Nondisclosure Agreement

Nondisclosure Agreement

 

This Nondisclosure Agreement (“Agreement”) effective as of the date You register for access to diamondfortress.com (the “Effective Date”) is being entered into by and between You, a registered user of the diamondfortress.com website (“You”), and Diamond Fortress Technologies, Inc., an Alabama corporation with its headquarters at 1500 1st Avenue North, Birmingham, AL 35203 (“DFT”), 

 

WHEREAS, the parties wish to exchange certain information in the course of discussions regarding a potential or current business relationship between the parties, in particular information on the status of DFT for investor relations (the “Purpose”) which may result in You having access to the Confidential Information (as defined below) of DFT;  

 

NOW THEREFORE, as and by way of inducement to DFT to disclose Confidential Information and for the benefits to be derived from mutual engagement,You and DFT, intending to be legally bound, hereby agree as follows:

 

 

  • Definition of Confidential Information.

————

INSTRUCTIONS —
1) Using the nondisclosure agreement, decide whether each statement is true, answering yes or no and quoting the words that settle it: (a) DFT is an Alabama corporation; (b) the agreement takes effect on the date DFT first discloses information; (c) the Purpose includes information on the status of DFT for investor relations.
2) Please translate this sentence from the nondisclosure agreement into Spanish: "NOW THEREFORE, as and by way of inducement to DFT to disclose Confidential Information and for the benefits to be derived from mutual engagement,You and DFT, intending to be legally bound, hereby agree as follows:"
The material that follows has nothing to do with the nondisclosure agreement.

————

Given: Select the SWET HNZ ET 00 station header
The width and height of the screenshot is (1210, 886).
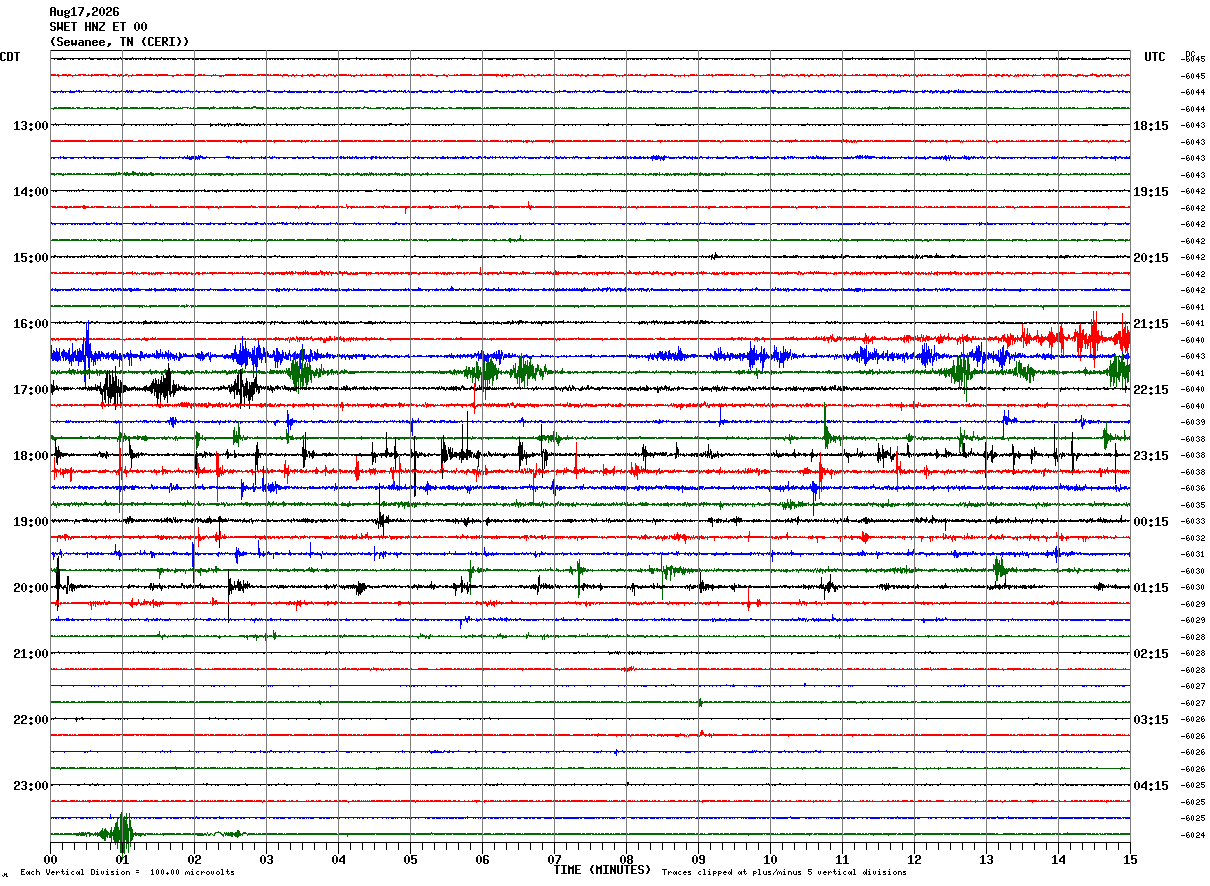Looking at the screenshot, I should point(98,27).
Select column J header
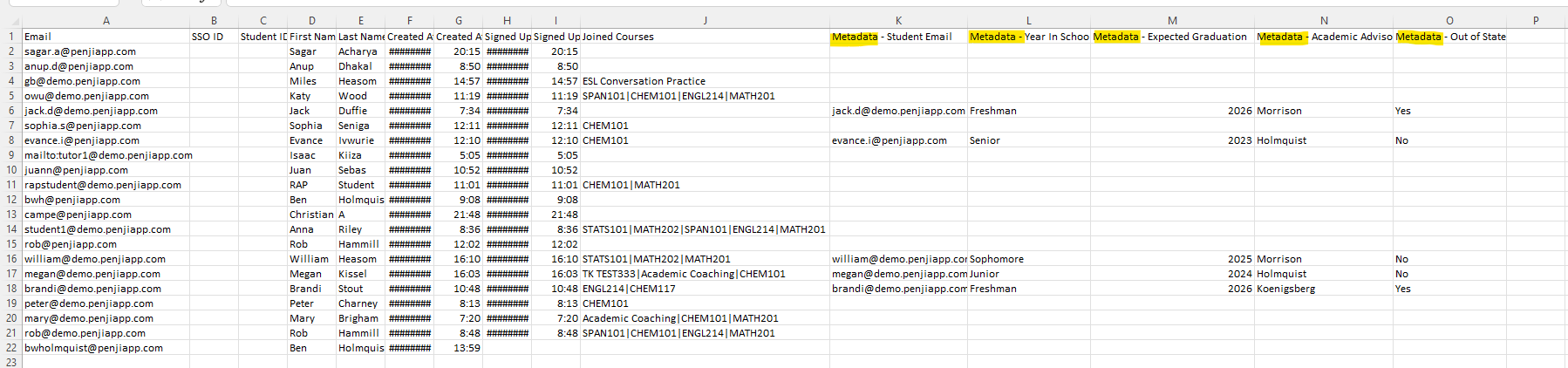 pyautogui.click(x=705, y=20)
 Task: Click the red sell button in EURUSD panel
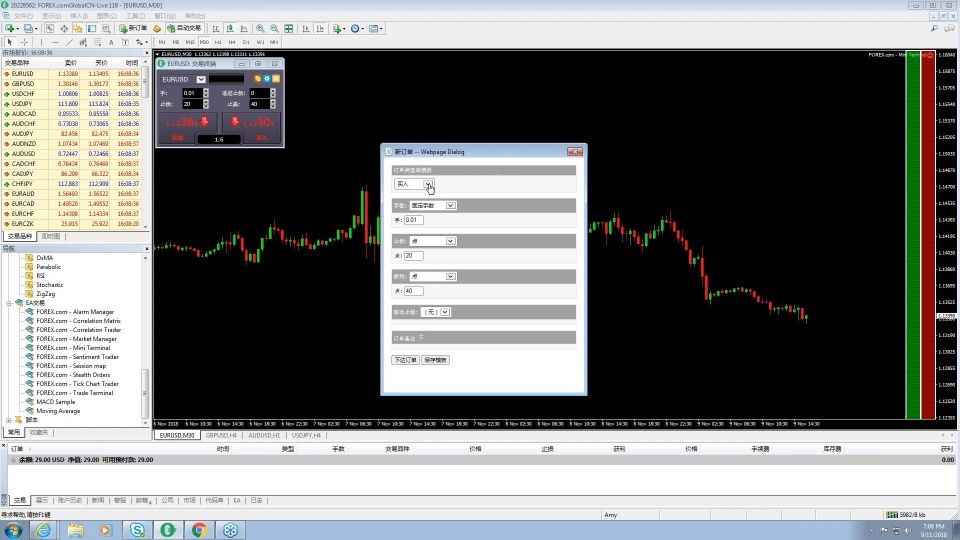click(x=187, y=123)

————

TASK-BY-TASK ANSWERS —
1)
(a) Yes: "an Alabama corporation with its headquarters at 1500 1st Avenue North, Birmingham, AL 35203"
(b) No: "effective as of the date You register for access to diamondfortress.com"
(c) Yes: "in particular information on the status of DFT for investor relations"

2) POR LO TANTO, como incentivo para que DFT divulgue Información Confidencial y por los beneficios que se derivarán del compromiso mutuo, Usted y DFT, con la intención de quedar legalmente obligados, por el presente acuerdan lo siguiente: